SHBG levels were different only for women with premenopausal oophorectomy. It is possible that women who undergo a premenopausal oophorectomy, and thus have an early menopause, may be more susceptible to weight gain than women with a postmenopausal oophorectomy, leading to lower SHBG levels [40, 41]. Although this hypothesis is supported by the fact that the association in our study was slightly attenuated with additional adjustment for WHR, a metric of central adiposity, it does not completely explain the differences by oophorectomy status.

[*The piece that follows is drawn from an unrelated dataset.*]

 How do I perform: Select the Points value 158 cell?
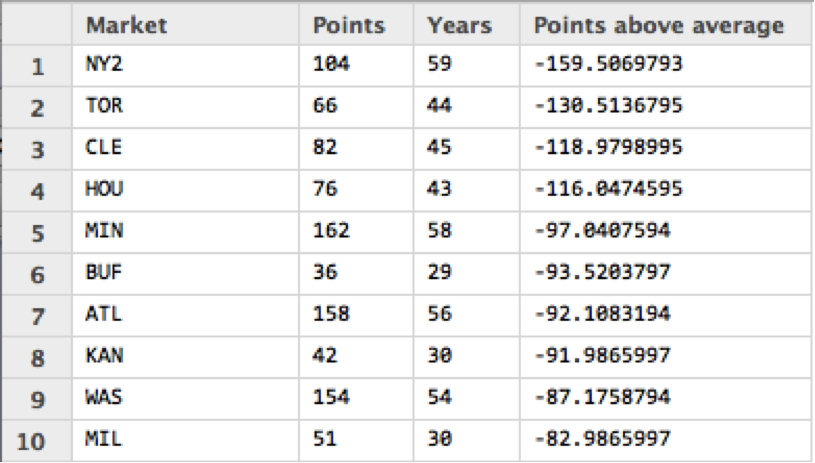(x=331, y=314)
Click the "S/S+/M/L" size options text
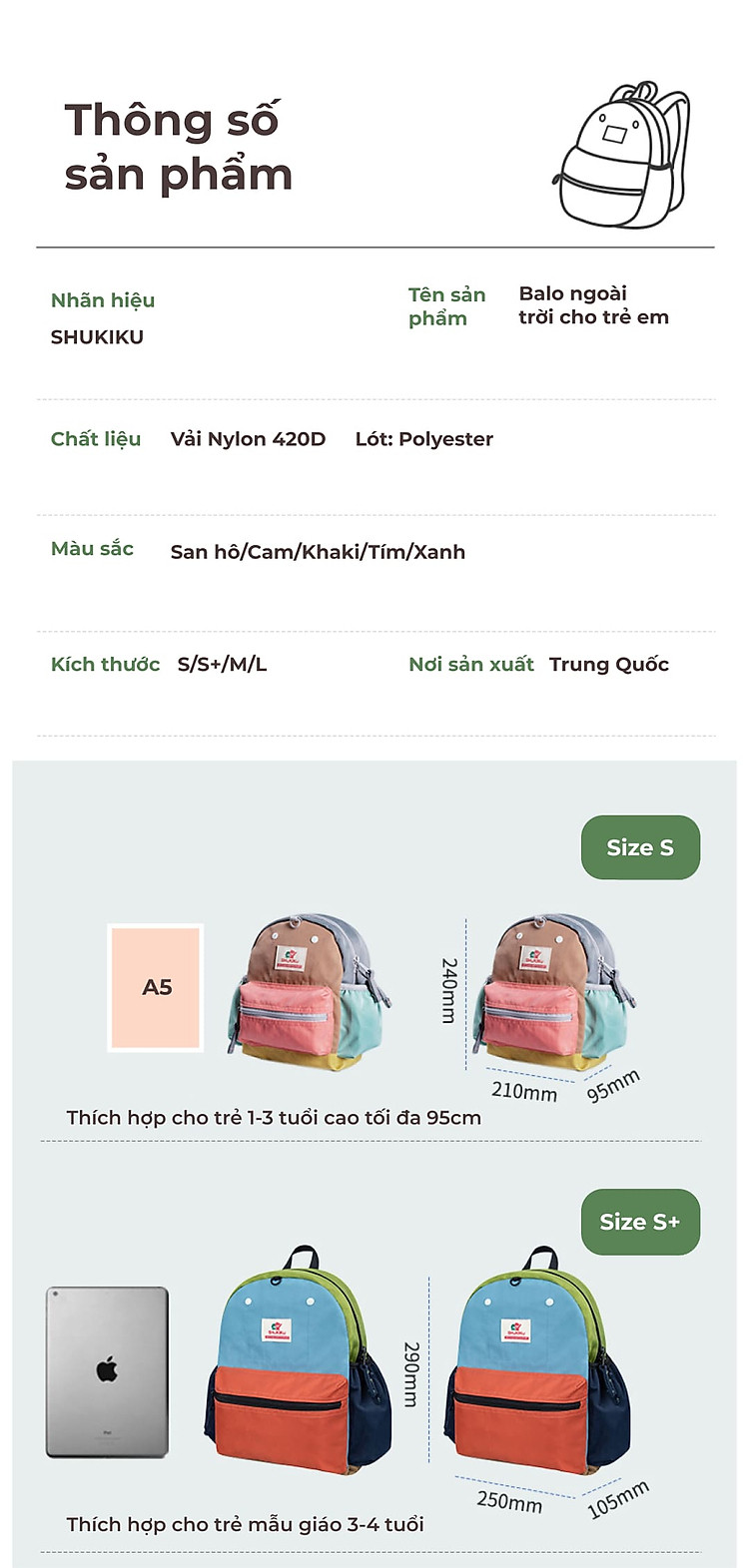 (x=222, y=665)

Why a simple hysterectomy would lead to lower DHEAS levels if performed prior to menopause is unclear, given that DHEAS is produced exclusively by the adrenal gland [42]. This finding may be due to chance or uncontrolled confounding but requires further investigation in a larger study population. A hysterectomy alone does not appear to be associated with the risk of breast cancer in the general population [43, 44]. In the aforementioned study by Danforth et al., there was no significant association of hysterectomy and/or oophorectomy with DHEA or DHEAS levels, although the sample size in that study was smaller than in the current analysis [45]. We observed no relationship between oophorectomy or hysterectomy and circulating prolactin levels, and this represents, to our knowledge, the first evaluation of surgical menopause and prolactin levels.

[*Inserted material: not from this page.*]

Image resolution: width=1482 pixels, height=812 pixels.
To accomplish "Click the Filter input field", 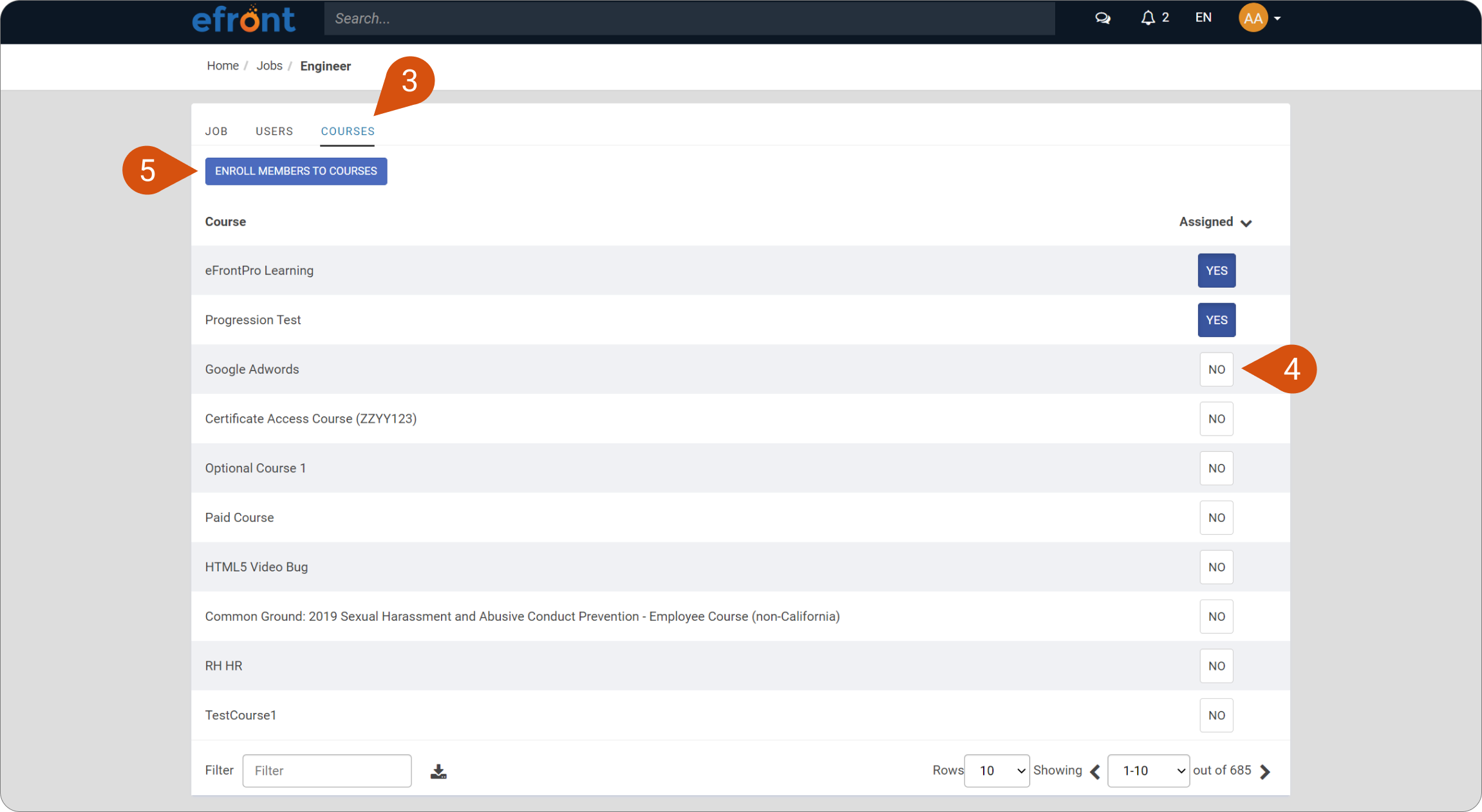I will 327,770.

The distinguishing feature of our study was the ability to classify women into those who underwent a premenopausal versus postmenopausal oophorectomy. We were able to limit our analysis to postmenopausal women not using HT and utilized strict criteria to create accurate categories for timing of oophorectomy and hysterectomy. The main limitation of our study is that plasma hormone levels may not necessarily be reflective of tissue hormone levels. Much of the evidence for hormonal breast carcinogenesis comes from clinical and epidemiologic studies of circulating estrogen and other hormones [37]; however, it is believed that local breast tissue levels of hormones are much more relevant than blood levels [46]. Studies that quantify breast hormone levels prior to and following oophorectomy are necessary to accurately evaluate the impact of oophorectomy on tissue levels of these hormones. In addition, we were not sufficiently powered to decipher an effect of timing of surgery on hormone levels given the small number of women who had undergone postmenopausal surgery. Although we did not have information on indications for surgery, Nichols et al. have shown no confounding by nonmalignant conditions when evaluating the relationship between surgery and breast cancer risk [47].

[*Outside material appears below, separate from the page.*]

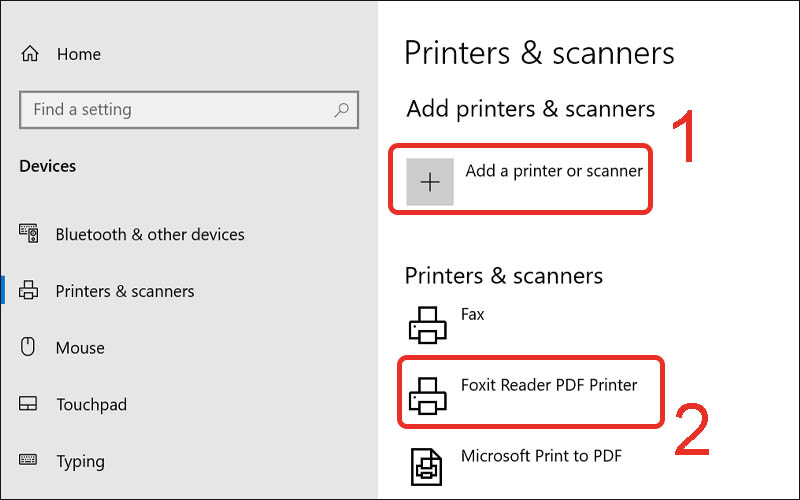Select Foxit Reader PDF Printer name
Screen dimensions: 800x500
(x=549, y=385)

In summary, our findings confirm that oophorectomy prior to and after menopause modestly lowers plasma concentrations of androgens, specifically testosterone. For women in the general population, surgical menopause, specifically a bilateral oophorectomy, may influence the risk of premenopausal and postmenopausal breast cancer by affecting circulating levels of testosterone. Whether testosterone has a direct effect on breast cancer risk or through conversion to estrogen remains unclear. Future studies that quantify breast hormone levels, and possibly aromatase activity, before and after oophorectomy, are necessary to confirm how androgens influence risk (i.e., directly or indirectly) and will help delineate the most appropriate hormone inhibitor (i.e., androgen blockade vs. aromatase inhibitor) to prevent postmenopausal breast cancer.